**ABOUT THIS EXERCISE**: Your answer should be the exact lines of the records, starting with the one containing "Instruction: Click the red" and running to the end.

**Stored data entries**:
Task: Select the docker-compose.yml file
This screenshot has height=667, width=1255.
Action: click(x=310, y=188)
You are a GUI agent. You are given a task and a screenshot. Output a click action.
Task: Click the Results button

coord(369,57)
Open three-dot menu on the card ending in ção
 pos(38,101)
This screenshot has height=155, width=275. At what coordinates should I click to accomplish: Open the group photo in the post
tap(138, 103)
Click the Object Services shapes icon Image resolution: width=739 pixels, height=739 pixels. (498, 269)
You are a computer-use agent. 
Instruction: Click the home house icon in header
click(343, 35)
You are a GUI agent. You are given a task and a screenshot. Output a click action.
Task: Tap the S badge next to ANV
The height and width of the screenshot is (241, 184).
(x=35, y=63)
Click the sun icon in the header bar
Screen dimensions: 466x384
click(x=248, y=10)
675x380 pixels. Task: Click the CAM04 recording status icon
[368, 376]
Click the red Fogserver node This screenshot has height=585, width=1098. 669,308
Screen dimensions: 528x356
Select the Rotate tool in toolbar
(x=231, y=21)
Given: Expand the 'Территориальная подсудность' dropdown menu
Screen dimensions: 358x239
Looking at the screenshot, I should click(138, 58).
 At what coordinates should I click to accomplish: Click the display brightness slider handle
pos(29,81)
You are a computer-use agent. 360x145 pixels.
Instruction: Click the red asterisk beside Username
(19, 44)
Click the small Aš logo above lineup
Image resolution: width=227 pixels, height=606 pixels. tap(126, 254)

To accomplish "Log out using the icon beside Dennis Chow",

**RESPONSE TO THE EXERCISE**:
Instruction: Click the red asterisk beside Username
(19, 44)
Click the small Aš logo above lineup
Image resolution: width=227 pixels, height=606 pixels. tap(126, 254)

To accomplish "Log out using the icon beside Dennis Chow",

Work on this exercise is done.